Thousands of street lights across the city are being upgraded as part of an ambitious £7.8 million project which council bosses say will lead to massive savings for taxpayers.
And engineers say families can expect no extra ‘glow’ shining through their windows from the energy efficient LED lamp heads, which are set to be installed on 27,500 poles.
Stoke-on-Trent City Council has drawn up an ordered list of where there the work will be carried out as part of a project. It anticipates the move will generate savings of £830,000 per year, based on energy and maintenance costs and carbon taxes.
Experts say the LED street lights have a service life of up to 20 years and don’t need the sort of regular maintenance associated with the older lamps. New technology will also allow operators to switch them on remotely, receive alerts over any malfunctions and set the amount of light each one emits.

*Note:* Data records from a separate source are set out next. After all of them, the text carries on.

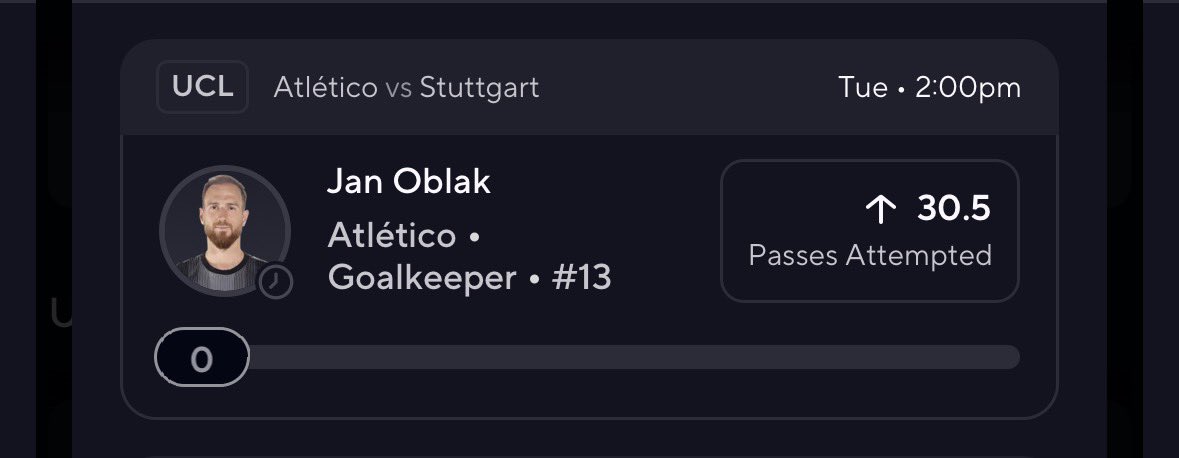Screen dimensions: 1179x458
Task: Click the 0 progress pill
Action: pyautogui.click(x=202, y=357)
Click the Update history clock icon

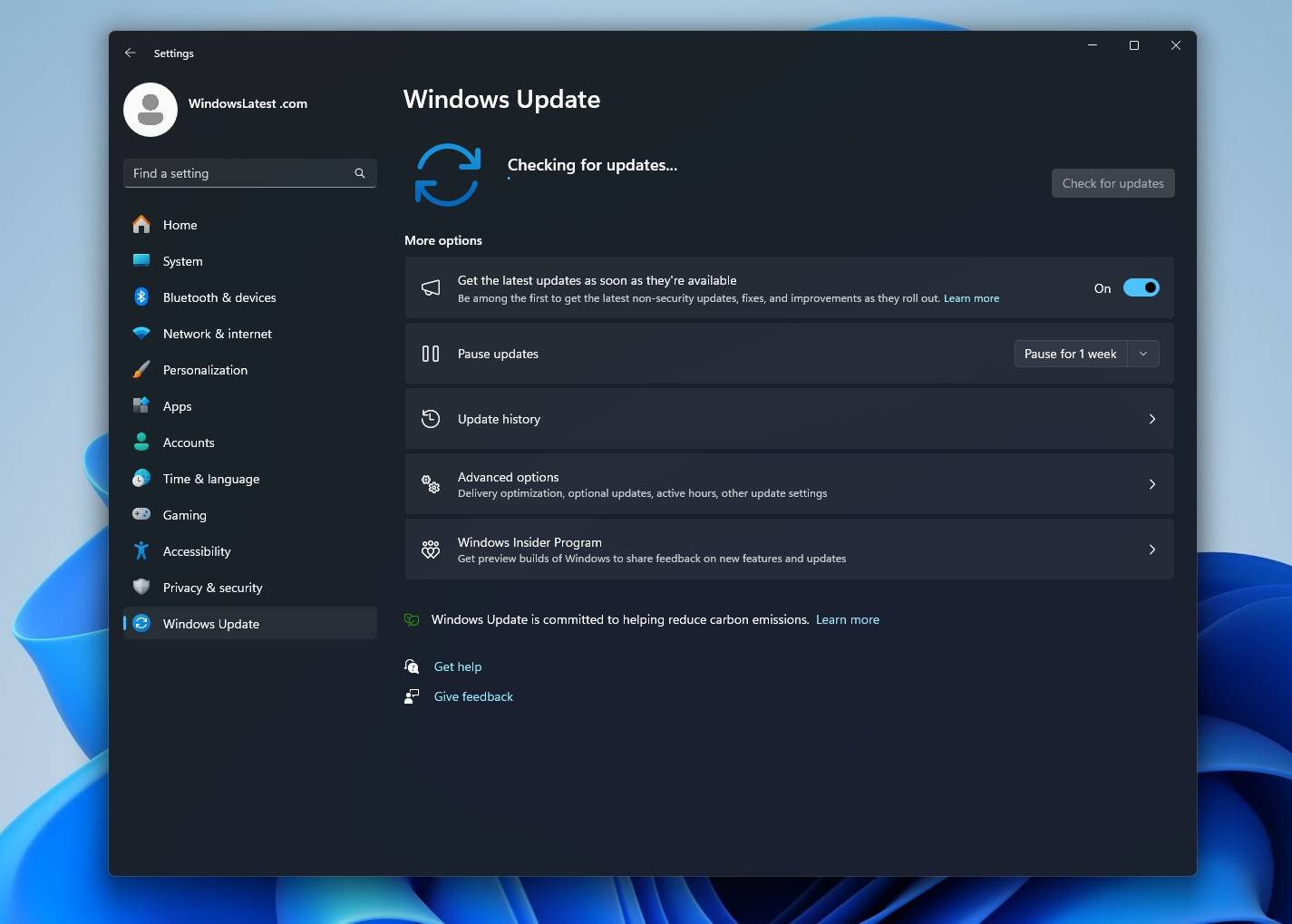(431, 418)
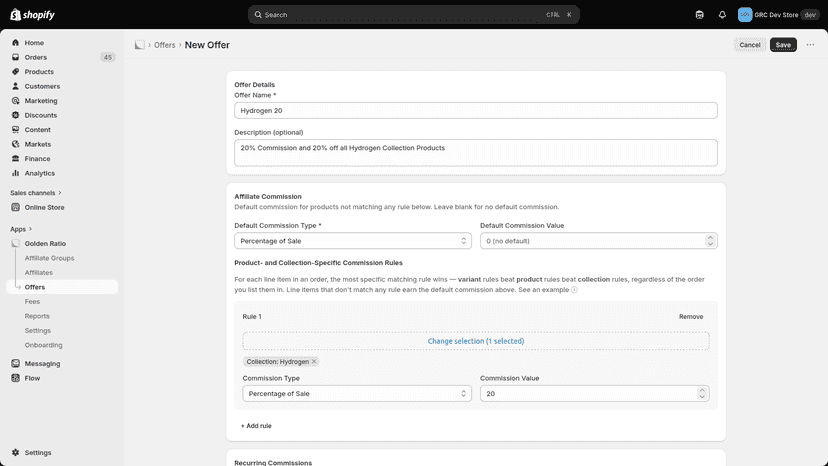Open the Rule 1 Commission Type dropdown

(357, 394)
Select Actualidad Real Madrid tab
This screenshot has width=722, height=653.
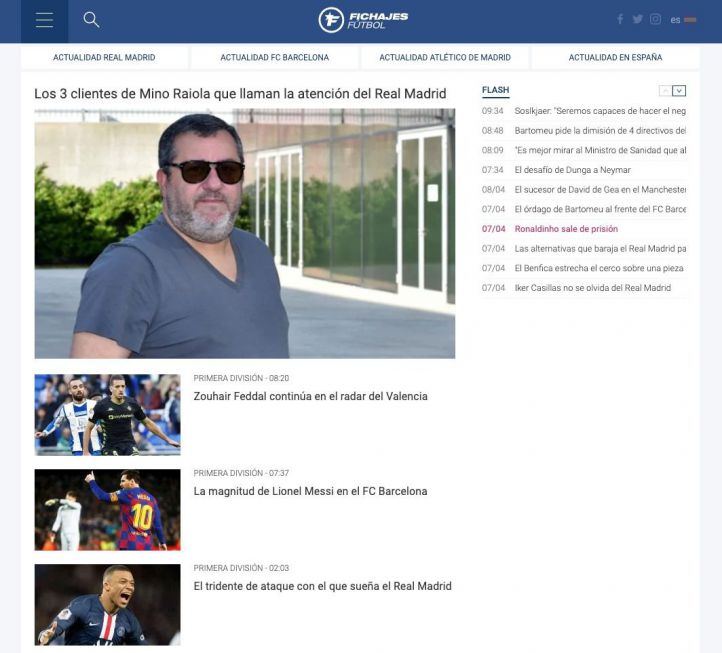pos(104,57)
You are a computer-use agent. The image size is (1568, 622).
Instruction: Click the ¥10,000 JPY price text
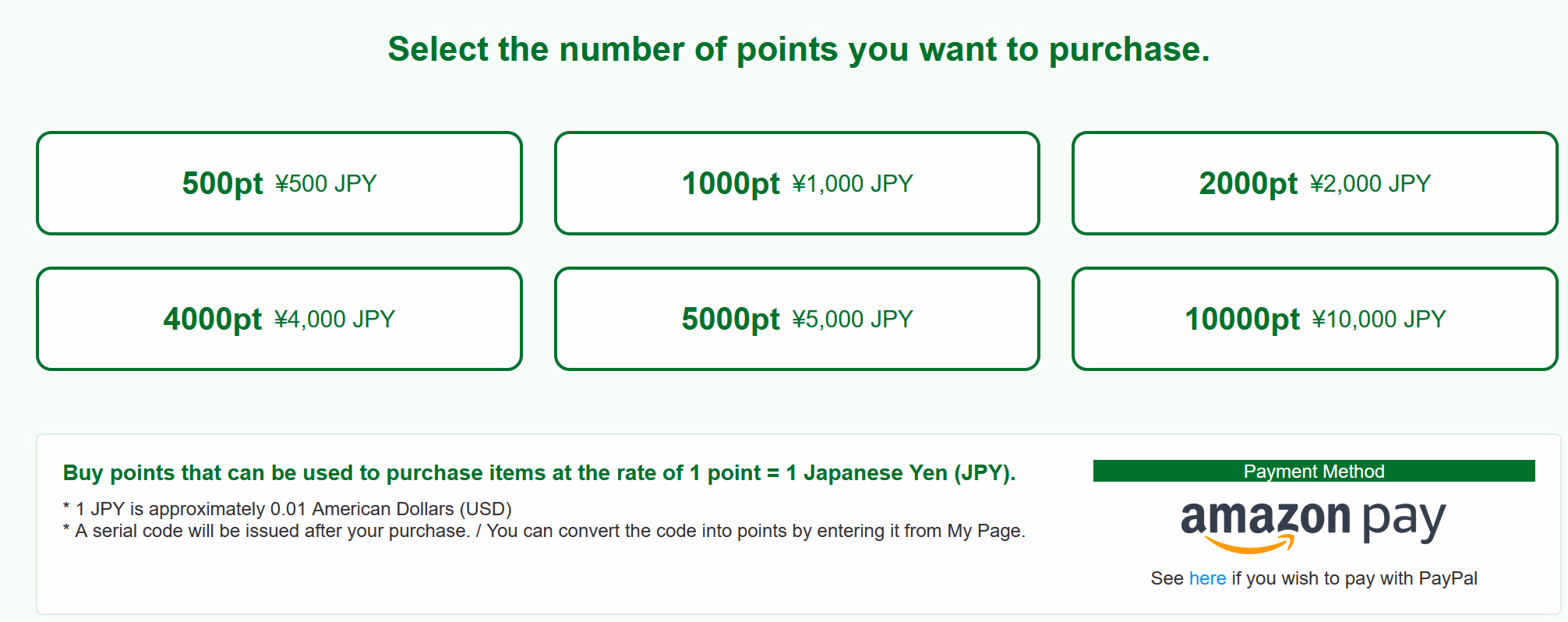click(x=1379, y=320)
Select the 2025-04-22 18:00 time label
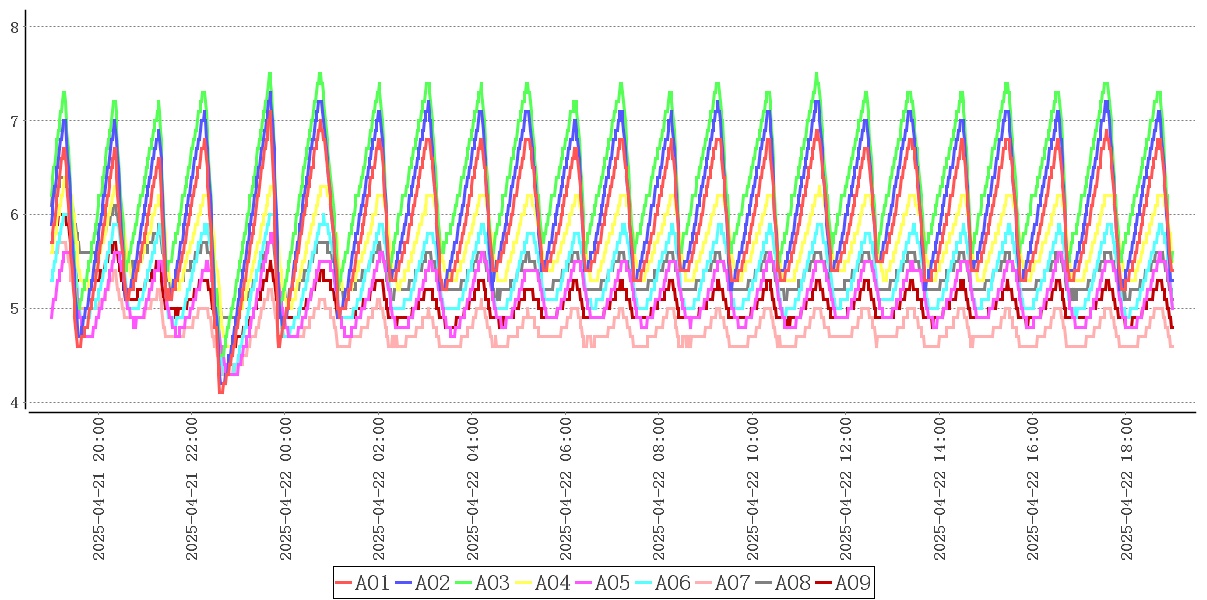Image resolution: width=1207 pixels, height=600 pixels. [x=1126, y=489]
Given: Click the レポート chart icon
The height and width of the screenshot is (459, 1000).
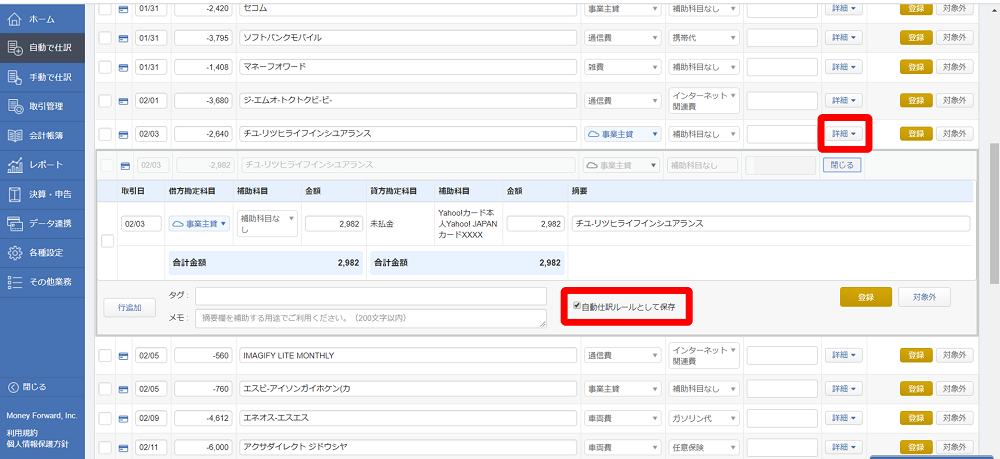Looking at the screenshot, I should (x=15, y=164).
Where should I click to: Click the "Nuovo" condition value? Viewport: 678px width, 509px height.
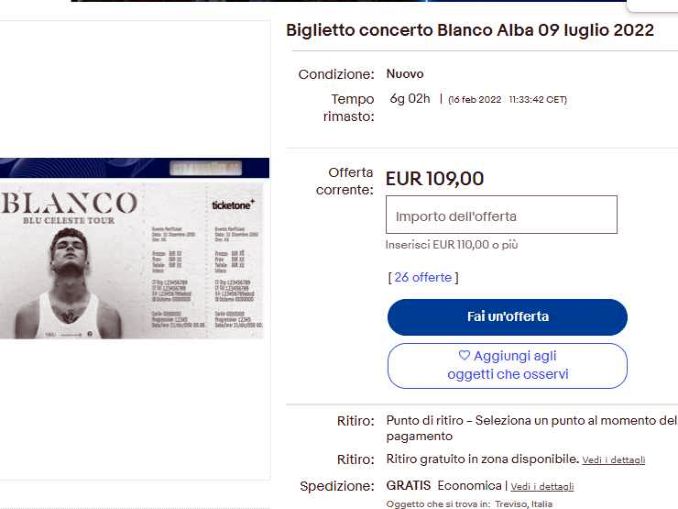[x=405, y=75]
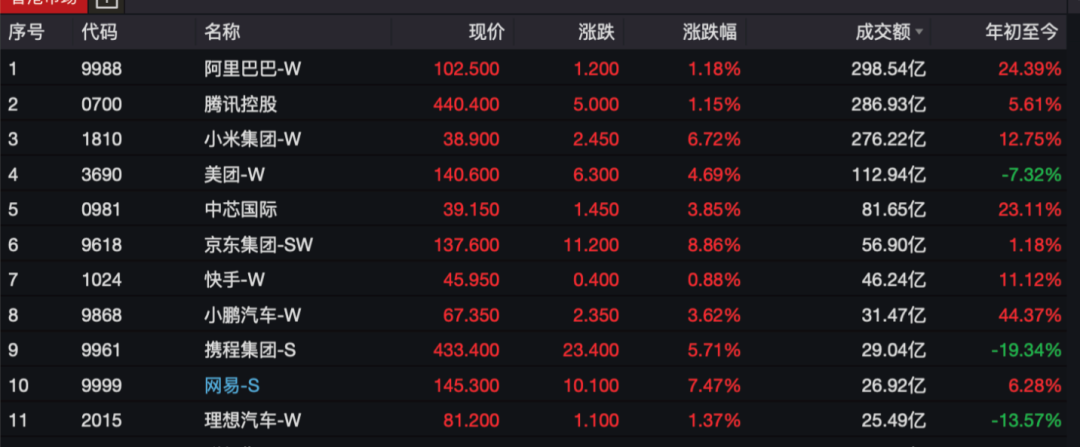Click the 序号 column header

(27, 32)
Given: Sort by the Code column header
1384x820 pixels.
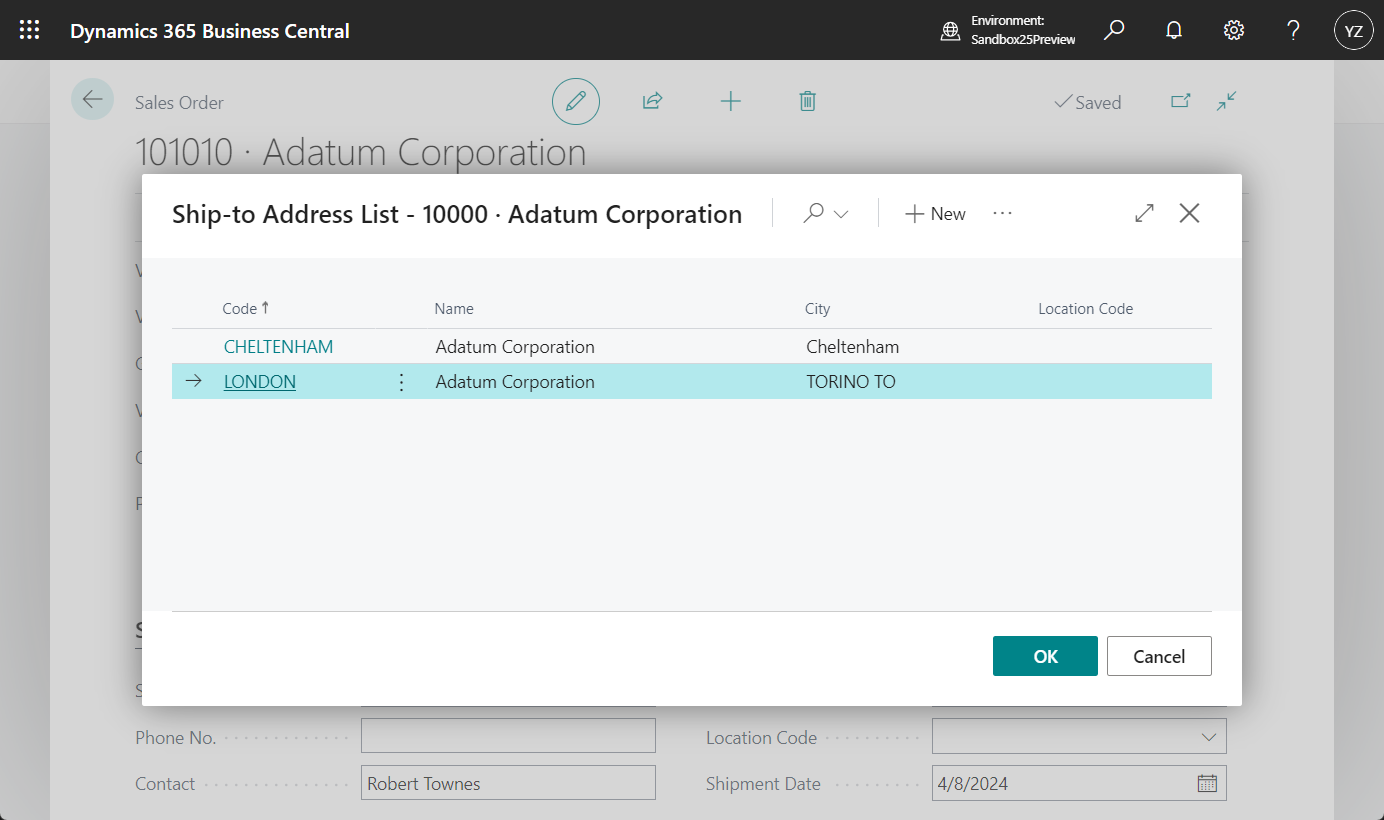Looking at the screenshot, I should (240, 309).
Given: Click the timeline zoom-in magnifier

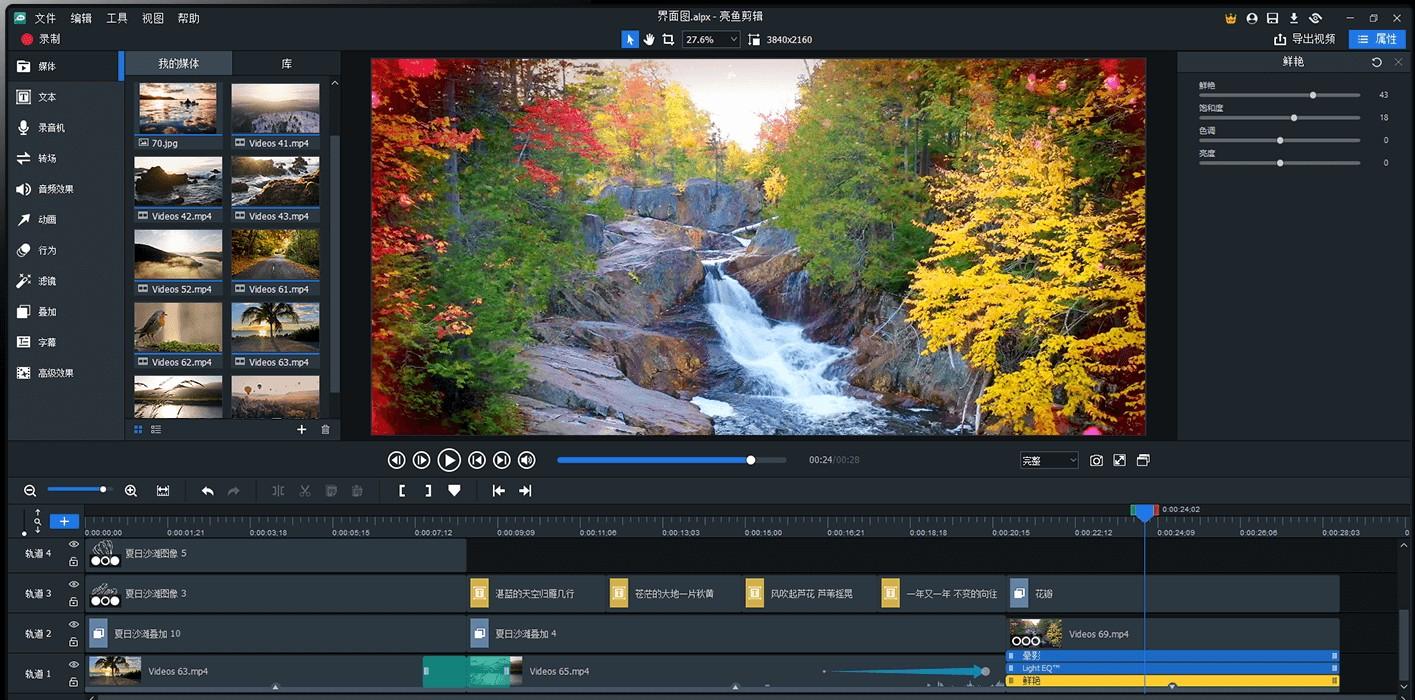Looking at the screenshot, I should click(x=131, y=491).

Yesterday, the city council unveiled the project in Goldenhill, the neighbourhood where the first series of upgrades will be carried out.
Councillor Jack Brereton, cabinet member for regeneration, said: “This is about saving money and reducing costs for taxpayers.”
The authority, which is delivering the scheme in partnership with SSE Enterprise Lighting Services, is also installing a central management system, allowing the lights to be controlled remotely and faults to be flagged up.
Mr Brereton added: “It will mean we can respond to repairs quickly. Also, these lights don’t shine into people’s windows and the quality is a lot more effective.”
A total of 3,380 streets will be visited by engineers during the first phase of the project, with Sandyford, Trentham, Hollybush and Abbey Hulton among the first.
That first phase will be carried out over the next two years. Officials believe there will be around 8,000 outstanding, including those which would require a whole new column and street lights with heritage value that may need bespoke fittings.
Richard Swan, head of PFI commercial at SSE, added: “The older ones we are replacing are becoming obsolete and, eventually, manufacturers will simply stop making them. By having these, Stoke-on-Trent is keeping up with the trend. They are a lot more energy efficient and are a lot better to maintain.”
Engineers say the new LEDs will produce less ‘sky glow’ and instead focus their light more efficiently onto the service below.
The project has already won the backing of residents and community leaders in Goldenhill. Tom Simpson, secretary of Sandyford and Goldenhill Residents’ Association, said: “In areas I’ve been to where LED lighting has been installed, I think it looks 100 per cent better compared to normal street lights.
“The lights are more efficient and, in the long run, it is going to be more cost effective, which is a good thing. It’s nice to see Sandyford and Goldenhill being the first area to benefit, but also pleasing to see it’s something being rolled out across the city, too.”
Harry Mellor lives in Lewisham Drive, where engineers were out updating the lights yesterday.
The 75-year-old former MEB worker has been left impressed with the impact. He said: “It is a good idea and I can really see the difference. The lighting is a lot clearer.”